In 2016, Douyin emerged as a "complementor" in China's digital ecosphere, an innovative player with zero customers of its own and dependent on tech giants Weibo and WeChat for customers to view its short-form videos. By 2018, Douyin's platform had exploded—208 million customers of its own—to challenge the tech behemoths for a major share of the country's digital sphere.
New research by Ola Henfridsson, a business technology professor in the University of Miami Patti and Allan Herbert Business School, and a team of colleagues reveals how Douyin (China's TikTok) navigated its way to such success. The study explores the risks and strategies needed to transition from a complementary or nonfocal actor to a focal actor and offers insights for other digital domains such as AI.
Henfridsson, the Schein Family Endowed Chair and associate dean of the school's online business programs, explained that transitioning from a small, complementary actor to a major one is a risky undertaking, one that requires savvy strategies, bold action, and a keen sense of timeliness.
"It's a question of being able to read the ecosystem and see with whom you can develop alliances," he said. "At the outset, you're dependent on the bigger platform for access to customers and users. Both parties are benefiting from the relationship and, as long as you're willing to play your role being a complement to the big platforms, then you will have good relationships with them.
"But if you have growth ambitions and want to become a bigger actor, then you will challenge that harmony and the asymmetric relationship with the bigger platform," Henfridsson added. "It's what we refer to as 'the complementor's dilemma': 'Should I avoid confrontation, ditch my ambitions, and be happy with my role, or risk challenging the relationship with the bigger platform I'm dependent on?'"
Henfridsson likened the notion of complementary and focal players to the car industry. If there were no cars, there would be no need for complementary services such as car insurance, car repair, car supply shops, etc. In the United States, he pointed to the iOS platform and noted that Apple thrives from having lots of complementors.
The research team included Shiyuan Liu, College of Business and Public Management, Wenzhou-Kean University, China, and Jochem T. Hummel and Joe Nandhakumar, Warwick Business School, University of Warwick, England. Their study tracked data from the development from 2013 (three years before Douyin launched) to 2020 (when TikTok was threatened with a ban by U.S. government).
When Douyin launched, there were at least 40 short-form video competitors in China. WeChat and Weibo had their own versions. "At that time, it wasn't a big thing, and it's hard to imagine that we thought of it like Twitter, but just for video," Henfridsson noted.
Then a Chinese comedy star shared a short-form video on Douyin that exploded the app's popularity.
The research identified four "episodes" in its evolution from a nonfocal to a focal actor in mid-2018.
First, owing to the popularity generated by the comedy star's video, Douyin considered introducing community-based features, but retracted from that temptation—sensing too much overlap of the user base. Episode two, it approached WeChat, which had its own short-from video app, Weishi, that wasn't very successful. WeChat welcomed Douyin as a complementor, yet Weibo tried to strangle the acquisition. Still, Douyin was growing and felt confident with Weibo's support.
Third, by 2017, Douyin had grown its unique user base to the point where it believed it could survive the battle with the focal actors and introduced new community-based features to gain more users. The fourth episode entailed adding e-commerce through a relationship with Taobao.
Now that it had added complementors to its platform, Douyin had become a sovereign system, according to Henfridsson.

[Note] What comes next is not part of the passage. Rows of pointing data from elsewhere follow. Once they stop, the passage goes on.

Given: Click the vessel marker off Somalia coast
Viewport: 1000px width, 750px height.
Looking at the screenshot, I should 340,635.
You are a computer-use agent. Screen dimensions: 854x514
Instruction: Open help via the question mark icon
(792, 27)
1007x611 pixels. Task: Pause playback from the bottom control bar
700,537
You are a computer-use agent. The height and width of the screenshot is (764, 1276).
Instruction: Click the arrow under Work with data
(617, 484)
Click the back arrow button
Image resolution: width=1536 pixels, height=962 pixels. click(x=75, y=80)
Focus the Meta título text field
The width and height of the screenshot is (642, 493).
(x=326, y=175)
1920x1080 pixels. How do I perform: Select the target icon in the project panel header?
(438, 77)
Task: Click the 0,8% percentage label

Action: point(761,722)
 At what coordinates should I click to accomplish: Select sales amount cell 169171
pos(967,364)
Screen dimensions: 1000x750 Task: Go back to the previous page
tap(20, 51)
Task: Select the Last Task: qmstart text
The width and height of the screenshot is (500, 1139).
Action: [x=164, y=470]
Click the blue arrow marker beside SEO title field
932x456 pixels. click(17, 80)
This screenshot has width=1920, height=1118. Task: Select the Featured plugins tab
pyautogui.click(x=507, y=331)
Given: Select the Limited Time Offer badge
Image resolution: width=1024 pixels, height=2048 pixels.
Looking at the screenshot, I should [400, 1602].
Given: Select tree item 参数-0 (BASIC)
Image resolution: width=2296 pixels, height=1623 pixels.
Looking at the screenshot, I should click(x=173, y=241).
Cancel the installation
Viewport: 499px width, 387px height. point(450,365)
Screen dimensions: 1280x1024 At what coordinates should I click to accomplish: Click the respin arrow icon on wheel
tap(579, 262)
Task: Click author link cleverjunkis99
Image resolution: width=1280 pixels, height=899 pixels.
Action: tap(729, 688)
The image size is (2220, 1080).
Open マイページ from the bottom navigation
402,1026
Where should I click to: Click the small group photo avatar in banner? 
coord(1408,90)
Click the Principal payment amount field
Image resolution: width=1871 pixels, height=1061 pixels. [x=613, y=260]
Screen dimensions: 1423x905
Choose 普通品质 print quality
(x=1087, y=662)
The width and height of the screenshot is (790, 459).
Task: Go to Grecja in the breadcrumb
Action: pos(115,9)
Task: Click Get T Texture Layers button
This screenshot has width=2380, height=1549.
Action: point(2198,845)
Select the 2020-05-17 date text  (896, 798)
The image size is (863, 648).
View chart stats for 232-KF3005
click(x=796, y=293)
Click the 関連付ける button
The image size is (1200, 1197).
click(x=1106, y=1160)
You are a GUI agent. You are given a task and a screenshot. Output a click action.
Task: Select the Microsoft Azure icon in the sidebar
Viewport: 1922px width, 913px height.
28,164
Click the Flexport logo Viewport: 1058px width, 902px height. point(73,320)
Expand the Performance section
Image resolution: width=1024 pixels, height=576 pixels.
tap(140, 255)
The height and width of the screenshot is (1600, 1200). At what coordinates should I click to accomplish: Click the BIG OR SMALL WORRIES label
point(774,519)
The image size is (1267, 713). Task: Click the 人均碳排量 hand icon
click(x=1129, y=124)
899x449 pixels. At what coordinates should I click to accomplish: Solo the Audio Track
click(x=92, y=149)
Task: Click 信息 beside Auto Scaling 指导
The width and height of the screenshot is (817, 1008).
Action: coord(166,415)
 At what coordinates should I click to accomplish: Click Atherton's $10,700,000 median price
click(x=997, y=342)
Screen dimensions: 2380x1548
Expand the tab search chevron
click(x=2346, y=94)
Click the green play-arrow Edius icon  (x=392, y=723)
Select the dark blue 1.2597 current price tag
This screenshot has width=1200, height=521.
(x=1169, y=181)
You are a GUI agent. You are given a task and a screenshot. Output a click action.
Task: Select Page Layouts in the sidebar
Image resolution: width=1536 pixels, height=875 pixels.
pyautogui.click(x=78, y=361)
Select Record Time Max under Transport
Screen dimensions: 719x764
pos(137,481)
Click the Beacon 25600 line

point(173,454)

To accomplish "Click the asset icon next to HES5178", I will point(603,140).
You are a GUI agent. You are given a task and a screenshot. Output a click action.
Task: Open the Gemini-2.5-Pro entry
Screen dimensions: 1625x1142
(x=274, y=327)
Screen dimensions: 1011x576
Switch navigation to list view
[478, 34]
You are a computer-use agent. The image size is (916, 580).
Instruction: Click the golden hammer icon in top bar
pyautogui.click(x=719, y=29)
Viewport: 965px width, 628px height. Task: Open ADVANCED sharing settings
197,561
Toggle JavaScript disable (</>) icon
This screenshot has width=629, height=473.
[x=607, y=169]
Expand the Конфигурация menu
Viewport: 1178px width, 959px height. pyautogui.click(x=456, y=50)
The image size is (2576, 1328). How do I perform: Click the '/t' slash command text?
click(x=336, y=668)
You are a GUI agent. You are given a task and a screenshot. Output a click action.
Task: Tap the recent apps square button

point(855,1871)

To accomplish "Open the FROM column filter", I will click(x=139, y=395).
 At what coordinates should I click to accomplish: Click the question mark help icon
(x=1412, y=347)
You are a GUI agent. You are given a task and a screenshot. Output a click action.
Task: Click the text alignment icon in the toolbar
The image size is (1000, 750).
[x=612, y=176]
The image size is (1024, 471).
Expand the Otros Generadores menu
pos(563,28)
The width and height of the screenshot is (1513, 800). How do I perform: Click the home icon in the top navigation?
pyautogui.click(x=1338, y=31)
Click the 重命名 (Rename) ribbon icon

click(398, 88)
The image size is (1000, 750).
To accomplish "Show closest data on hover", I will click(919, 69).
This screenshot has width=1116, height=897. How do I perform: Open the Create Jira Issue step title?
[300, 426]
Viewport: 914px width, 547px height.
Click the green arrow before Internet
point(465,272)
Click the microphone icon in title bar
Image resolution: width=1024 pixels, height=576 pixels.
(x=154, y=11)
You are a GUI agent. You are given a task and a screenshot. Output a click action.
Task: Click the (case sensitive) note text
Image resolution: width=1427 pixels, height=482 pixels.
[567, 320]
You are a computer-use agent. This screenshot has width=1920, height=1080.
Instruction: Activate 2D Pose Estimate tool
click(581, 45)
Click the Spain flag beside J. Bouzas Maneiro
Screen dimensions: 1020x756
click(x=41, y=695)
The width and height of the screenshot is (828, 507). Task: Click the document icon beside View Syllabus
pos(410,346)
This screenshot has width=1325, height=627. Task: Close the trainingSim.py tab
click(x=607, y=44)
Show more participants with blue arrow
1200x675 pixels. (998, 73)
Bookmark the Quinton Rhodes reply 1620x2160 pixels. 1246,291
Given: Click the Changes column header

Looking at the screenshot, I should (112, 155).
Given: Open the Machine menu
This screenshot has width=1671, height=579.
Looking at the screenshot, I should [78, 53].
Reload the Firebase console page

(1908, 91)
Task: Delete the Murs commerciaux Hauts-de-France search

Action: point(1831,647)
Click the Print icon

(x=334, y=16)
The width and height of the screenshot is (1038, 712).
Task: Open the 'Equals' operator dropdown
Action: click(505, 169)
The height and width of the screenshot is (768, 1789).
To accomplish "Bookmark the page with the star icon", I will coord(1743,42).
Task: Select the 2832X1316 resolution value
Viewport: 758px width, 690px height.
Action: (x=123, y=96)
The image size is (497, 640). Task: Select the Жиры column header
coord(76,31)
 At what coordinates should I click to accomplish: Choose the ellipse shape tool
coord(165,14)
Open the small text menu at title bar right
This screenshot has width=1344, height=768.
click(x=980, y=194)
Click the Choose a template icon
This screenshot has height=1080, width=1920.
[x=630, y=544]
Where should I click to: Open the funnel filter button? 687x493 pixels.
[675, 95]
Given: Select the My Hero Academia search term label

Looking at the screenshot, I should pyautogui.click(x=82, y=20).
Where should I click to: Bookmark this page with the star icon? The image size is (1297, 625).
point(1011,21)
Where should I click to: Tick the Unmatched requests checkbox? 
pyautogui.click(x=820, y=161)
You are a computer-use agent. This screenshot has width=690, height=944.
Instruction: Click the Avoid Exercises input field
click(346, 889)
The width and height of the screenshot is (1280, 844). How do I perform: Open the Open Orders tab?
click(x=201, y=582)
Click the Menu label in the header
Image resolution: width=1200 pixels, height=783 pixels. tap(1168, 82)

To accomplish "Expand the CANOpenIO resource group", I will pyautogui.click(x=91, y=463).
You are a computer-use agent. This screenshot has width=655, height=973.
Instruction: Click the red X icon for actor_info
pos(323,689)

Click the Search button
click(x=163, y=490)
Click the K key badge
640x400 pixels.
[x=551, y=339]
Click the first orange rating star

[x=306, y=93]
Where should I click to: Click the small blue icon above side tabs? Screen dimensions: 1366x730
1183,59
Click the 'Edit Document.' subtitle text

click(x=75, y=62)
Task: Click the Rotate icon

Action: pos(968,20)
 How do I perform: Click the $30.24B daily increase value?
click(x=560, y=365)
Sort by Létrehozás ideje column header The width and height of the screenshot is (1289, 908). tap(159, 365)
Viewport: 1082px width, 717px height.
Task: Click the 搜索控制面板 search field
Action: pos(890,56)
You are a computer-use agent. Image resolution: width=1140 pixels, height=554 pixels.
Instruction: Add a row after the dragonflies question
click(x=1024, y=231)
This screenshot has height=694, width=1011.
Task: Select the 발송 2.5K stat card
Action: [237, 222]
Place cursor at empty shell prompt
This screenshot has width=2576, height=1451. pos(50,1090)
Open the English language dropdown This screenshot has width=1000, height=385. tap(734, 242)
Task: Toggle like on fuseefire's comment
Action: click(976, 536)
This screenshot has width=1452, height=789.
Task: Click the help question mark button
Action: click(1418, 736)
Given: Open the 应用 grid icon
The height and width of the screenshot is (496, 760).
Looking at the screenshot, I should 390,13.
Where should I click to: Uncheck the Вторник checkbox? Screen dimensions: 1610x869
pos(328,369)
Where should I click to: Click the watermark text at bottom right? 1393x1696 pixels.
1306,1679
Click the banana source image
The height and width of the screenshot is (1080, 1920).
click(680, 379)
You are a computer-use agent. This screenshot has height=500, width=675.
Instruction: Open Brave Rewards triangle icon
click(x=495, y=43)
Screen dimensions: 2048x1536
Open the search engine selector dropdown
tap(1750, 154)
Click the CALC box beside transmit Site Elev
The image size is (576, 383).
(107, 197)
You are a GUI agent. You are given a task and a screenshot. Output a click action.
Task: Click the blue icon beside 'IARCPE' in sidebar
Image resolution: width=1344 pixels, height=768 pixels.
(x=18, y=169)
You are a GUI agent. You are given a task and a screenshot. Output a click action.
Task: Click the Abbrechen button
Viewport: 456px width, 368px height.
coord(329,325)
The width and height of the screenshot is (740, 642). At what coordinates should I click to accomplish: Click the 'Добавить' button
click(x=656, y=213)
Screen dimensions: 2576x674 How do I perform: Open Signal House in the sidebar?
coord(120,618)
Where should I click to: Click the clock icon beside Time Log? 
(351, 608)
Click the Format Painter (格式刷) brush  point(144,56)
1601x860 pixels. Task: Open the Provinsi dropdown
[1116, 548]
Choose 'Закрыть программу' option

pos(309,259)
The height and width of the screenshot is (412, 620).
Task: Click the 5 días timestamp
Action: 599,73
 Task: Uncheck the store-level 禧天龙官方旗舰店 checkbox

"The transition is very war-like, and that's why it is so important to gauge the metrics of user engagement. How much time do you spend on the platform? Can you see changes in that trend? How many of these users overlap with other platforms? When do we have ownership of our user base?" Henfridsson said.
He noted that those metrics changed month by month as Douyin experienced its explosive growth. Henfridsson cited recent statistics indicating Douyin now has 750 million users, surpassing Weibo with 580 million. WeChat has 1.3 billion.
He highlighted the unique fusion of collaboration and competitiveness within the digital ecosystem.
"Actors kind of collaborate, but are competitors at the same time," Henfridsson said. "They have a joint interest in having the ecosystem grow, but they also want to be able to monetize that growth. That's a big difference between focal and nonfocal actor—the focal actor is in the driver's seat when it comes to monetization."